Mr. SHERMAN.–I believe, Mr. Chairman, this is not the proper mode of amending the constitution. We ought not to interweave our propositions into the work itself, because it will be destructive of the whole fabric. We might as well endeavor to mix brass, iron, and clay, as to incorporate such heterogeneous articles; the one contradictory to the other. Its absurdity will be discovered by comparing it with a law. Would any Legislature endeavor to introduce into a former act a subsequent amendment, and let them stand so connected? When an alteration is made in an act, it is done by way of supplement; the latter act always repealing the former in every specified case of difference.

Besides this, sir, it is questionable whether we have the right to propose amendments in this way. The constitution is the act of the people, and ought to remain entire. But the amendments will be the act of the State Governments. Again, all the authority we possess is derived from that instrument; if we mean to destroy the whole, and establish a new constitution, we remove the basis on which we mean to build. For these reasons, I will move to strike out that paragraph and substitute another.

The paragraph proposed was to the following effect:

Resolved by the Senate and House of Representatives of the United States in Congress assembled, That the following articles be proposed as amendments to the constitution, and when ratified by three-fourths of the State Legislatures shall become valid to all intents and purposes, as part of the same.

Under this title, the amendments might come in nearly as stated in the report, only varying the phraseology so as to accommodate them to a supplementary form.

Mr. MADISON.–Form, sir, is always of less importance than the substance; but on this occasion, I admit that form is of some consequence, and it will be well for the House to pursue that which, upon reflection, shall appear to be the most eligible. Now it appears to me, that there is a neatness and propriety in incorporating the amendments into the constitution itself; in that case the system will remain uniform and entire; it will certainly be more simple, when the amendments are interwoven into those parts to which they naturally belong, then it will if they consist of separate and distinct parts. We shall then be able to determine its meaning without references or comparison; whereas, if they are supplementary, its meaning can only be ascertained by a comparison of the two instruments, which will be a very considerable embarrassment. It will be difficult to ascertain to what parts of the instrument the amendments particularly refer; they will create unfavorable comparisons; whereas, if they are placed upon the footing here proposed, they will stand upon as good foundation as the original work.

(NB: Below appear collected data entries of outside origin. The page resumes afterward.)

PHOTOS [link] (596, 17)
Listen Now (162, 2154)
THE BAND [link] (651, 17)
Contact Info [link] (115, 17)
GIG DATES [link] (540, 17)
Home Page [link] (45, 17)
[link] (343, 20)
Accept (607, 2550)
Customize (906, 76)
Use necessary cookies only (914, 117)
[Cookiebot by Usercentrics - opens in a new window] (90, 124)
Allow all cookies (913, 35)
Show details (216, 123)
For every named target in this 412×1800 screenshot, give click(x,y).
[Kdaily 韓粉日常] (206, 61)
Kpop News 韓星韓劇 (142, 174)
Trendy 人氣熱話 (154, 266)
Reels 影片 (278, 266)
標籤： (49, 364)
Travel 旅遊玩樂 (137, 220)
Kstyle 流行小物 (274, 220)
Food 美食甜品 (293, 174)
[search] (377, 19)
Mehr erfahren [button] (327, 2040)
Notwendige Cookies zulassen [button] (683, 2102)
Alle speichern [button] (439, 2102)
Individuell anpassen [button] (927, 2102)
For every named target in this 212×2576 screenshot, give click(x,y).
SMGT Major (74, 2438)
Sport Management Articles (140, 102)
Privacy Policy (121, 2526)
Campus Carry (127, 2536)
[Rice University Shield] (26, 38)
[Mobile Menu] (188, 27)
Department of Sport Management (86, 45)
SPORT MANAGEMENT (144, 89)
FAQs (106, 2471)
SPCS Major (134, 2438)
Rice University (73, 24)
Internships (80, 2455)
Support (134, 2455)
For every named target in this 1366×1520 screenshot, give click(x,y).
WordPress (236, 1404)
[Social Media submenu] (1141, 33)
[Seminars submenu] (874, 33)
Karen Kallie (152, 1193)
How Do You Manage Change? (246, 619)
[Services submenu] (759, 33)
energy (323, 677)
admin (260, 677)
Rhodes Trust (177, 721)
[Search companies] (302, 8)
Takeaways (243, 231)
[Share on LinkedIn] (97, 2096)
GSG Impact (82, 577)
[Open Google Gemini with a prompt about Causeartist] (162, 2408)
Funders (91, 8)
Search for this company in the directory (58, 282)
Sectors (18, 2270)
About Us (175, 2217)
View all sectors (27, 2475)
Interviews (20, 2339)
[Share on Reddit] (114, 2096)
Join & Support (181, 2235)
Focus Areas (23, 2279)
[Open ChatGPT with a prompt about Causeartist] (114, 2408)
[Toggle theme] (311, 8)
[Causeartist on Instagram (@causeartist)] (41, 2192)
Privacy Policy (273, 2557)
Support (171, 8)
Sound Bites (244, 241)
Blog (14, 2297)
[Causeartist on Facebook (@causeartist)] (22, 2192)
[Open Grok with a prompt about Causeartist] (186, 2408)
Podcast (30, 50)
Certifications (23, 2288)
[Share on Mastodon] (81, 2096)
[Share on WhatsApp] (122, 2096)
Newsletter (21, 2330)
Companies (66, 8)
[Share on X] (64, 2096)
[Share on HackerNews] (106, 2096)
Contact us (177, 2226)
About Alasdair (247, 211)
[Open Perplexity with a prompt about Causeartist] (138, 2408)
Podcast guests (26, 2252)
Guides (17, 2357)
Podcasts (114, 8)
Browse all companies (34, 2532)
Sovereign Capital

Nor is it so uncommon a thing as gentlemen suppose; systematic men frequently take up the whole law, and, with its amendments and alterations, reduce it to one act. I am not, however, very solicitous about the form, provided the business is but well completed.

Mr. SMITH did not think the amendment proposed by the honorable gentlemen from Connecticut was compatible with the constitution, which declared, that the amendments recommended by Congress, and ratified by the Legislatures of three-fourths of the several States, should be part of this constitution; in which case it would form one complete system; but according to the idea of the amendment, the instrument is to have five or six suits of improvements. Such a mode seems more calculated to embarrass the people than anything else, while nothing in his opinion was a juster cause of complaint than the difficulties of knowing the law, arising from legislative obscurities that might easily be avoided. He said, that it had certainly been the custom in several of the State Governments, to amend their laws by way of supplement. But South Carolina had been an instance of the contrary practice, in revising the old code; instead of making acts in addition to acts, which is always attended with perplexity, she has incorporated them, and brought them forward as a complete system, repealing the old. This is what he understood was intended to be done by the committee; the present copy of the constitution was to be done away, and a new one substituted in its stead.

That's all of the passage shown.